Deduce parameter pack from default argument

Question

Is it possible for the compiler to deduce a parameter pack from a function's default aargument? Particularly, I have the following code:

template <int ... Is> struct seq {};
template <int ... Is> struct make_seq;
template <int head, int ... tail>
struct make_seq<head, tail...>
{
    using type = typename make_seq<head - 1, head - 1, tail...>::type;
};
template <int ... Is>
struct make_seq<0, Is...>
{
    using type = seq<Is...>;
};
template <int N>
using make_seq_t = typename make_seq<N>::type;

template<int N, int ...Is>
int deduceParamPack(seq<Is...> s = make_seq_t<N>{})
{
    return sizeof...(Is);
}

int main()
{
    return deduceParamPack<5>();
}

And the compiler deduces the parameter pack as empty, and tries to cast the default argument to it. Instead, I would like to achieve a similar behaviour to:

int main()
{
    return deduceParamPack<5>(make_seq_t<5>{});
}

where the deduced parameter pack is 0,1,2,3,4, without explicitly passing in this argument.

> [Supplied records]
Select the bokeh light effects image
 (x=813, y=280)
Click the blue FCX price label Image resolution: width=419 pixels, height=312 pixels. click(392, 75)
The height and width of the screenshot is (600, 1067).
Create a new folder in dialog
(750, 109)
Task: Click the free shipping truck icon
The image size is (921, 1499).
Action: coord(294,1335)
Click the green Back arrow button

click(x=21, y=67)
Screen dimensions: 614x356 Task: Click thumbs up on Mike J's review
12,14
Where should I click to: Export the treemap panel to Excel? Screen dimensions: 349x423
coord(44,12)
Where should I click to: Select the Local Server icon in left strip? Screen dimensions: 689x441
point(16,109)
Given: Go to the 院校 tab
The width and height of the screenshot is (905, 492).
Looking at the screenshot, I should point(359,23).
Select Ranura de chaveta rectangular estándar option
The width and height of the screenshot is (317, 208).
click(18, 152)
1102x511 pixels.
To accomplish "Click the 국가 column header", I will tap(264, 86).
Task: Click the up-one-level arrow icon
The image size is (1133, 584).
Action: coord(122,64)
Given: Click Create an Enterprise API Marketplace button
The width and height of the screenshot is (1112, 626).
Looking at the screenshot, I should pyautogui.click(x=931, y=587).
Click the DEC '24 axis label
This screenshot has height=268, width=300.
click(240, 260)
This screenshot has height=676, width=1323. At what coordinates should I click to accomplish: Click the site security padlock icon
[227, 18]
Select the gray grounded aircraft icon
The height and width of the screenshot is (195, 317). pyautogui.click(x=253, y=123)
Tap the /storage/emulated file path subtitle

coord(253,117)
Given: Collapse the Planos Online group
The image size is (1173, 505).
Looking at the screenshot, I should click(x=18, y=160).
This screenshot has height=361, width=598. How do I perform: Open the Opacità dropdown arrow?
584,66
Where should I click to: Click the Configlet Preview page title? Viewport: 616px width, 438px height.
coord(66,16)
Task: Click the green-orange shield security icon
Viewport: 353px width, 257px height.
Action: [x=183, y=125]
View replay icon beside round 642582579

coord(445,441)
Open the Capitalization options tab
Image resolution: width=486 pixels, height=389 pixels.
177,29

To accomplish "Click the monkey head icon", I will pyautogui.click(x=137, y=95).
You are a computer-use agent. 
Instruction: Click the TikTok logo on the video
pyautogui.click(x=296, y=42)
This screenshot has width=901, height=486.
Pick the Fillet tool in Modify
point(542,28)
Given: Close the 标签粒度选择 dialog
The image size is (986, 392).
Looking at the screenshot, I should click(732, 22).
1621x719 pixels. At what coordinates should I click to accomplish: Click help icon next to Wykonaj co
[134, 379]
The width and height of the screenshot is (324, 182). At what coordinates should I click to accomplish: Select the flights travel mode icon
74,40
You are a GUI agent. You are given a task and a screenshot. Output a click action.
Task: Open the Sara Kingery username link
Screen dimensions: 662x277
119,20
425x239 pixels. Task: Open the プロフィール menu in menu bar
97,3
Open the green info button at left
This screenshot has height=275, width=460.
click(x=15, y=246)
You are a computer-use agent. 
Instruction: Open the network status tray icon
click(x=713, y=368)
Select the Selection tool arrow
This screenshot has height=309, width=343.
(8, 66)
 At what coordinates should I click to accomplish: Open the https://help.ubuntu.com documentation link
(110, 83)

> [Set tasks]
a) In the post on deducing a parameter pack from a default argument, what does the compiler deduce the parameter pack as when the function is called with no argument?
b) Please copy the post on deducing a parameter pack word for word, taking everything from "And the compiler" down to "in this argument.".
c) Proceed with the post on deducing a parameter pack from a default argument, writing on from the point where it ends.
The items can be set aside; nothing here depends on them.

> [Task answers]
a) It deduces the parameter pack as empty.

b)
And the compiler deduces the parameter pack as empty, and tries to cast the default argument to it. Instead, I would like to achieve a similar behaviour to:

int main()
{
    return deduceParamPack<5>(make_seq_t<5>{});
}

where the deduced parameter pack is 0,1,2,3,4, without explicitly passing in this argument.

c)
Answer 1

Is it possible for the compiler to deduce a parameter pack from a function's default aargument?

No, as far I know.

But... not exactly what you asked... but maybe you can find useful the following solution based in partial specialization of structs

template <std::size_t N, typename = std::make_index_sequence<N*N>>
struct deduceParamPackStruct;

template <std::size_t N, std::size_t ... Is>
struct deduceParamPackStruct<N, std::index_sequence<Is...>>
 {
   static constexpr std::size_t func ()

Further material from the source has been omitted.